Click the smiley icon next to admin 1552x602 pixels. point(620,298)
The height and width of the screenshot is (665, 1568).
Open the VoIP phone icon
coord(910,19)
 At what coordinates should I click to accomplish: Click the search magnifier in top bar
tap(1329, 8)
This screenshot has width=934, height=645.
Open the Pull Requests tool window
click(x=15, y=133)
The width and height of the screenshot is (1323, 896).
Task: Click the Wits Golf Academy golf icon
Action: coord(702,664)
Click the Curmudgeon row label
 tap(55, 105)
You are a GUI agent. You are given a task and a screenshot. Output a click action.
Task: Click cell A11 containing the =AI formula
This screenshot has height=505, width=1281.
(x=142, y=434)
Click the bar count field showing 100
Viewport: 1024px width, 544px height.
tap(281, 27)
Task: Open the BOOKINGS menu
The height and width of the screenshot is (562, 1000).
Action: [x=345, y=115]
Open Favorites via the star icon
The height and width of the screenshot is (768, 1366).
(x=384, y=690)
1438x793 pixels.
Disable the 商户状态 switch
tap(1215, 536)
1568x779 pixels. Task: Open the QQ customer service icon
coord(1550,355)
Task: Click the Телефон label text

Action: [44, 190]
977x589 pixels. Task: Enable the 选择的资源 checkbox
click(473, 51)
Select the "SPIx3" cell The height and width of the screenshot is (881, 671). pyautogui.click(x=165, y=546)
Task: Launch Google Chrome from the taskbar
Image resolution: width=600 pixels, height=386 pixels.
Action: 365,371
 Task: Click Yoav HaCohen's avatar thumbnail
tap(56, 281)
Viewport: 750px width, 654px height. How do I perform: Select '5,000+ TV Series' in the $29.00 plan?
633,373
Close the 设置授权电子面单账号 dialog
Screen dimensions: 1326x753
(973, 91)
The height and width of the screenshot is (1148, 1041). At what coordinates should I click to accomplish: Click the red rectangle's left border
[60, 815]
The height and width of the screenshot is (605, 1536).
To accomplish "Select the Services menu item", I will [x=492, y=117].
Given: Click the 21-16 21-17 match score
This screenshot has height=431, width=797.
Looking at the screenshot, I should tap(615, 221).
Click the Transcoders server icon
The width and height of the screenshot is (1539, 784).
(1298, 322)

------

Go through the entries above and copy each line with "menu" in it.

**Solution to this task:**
Task: Open the BOOKINGS menu
To accomplish "Select the Services menu item", I will [x=492, y=117].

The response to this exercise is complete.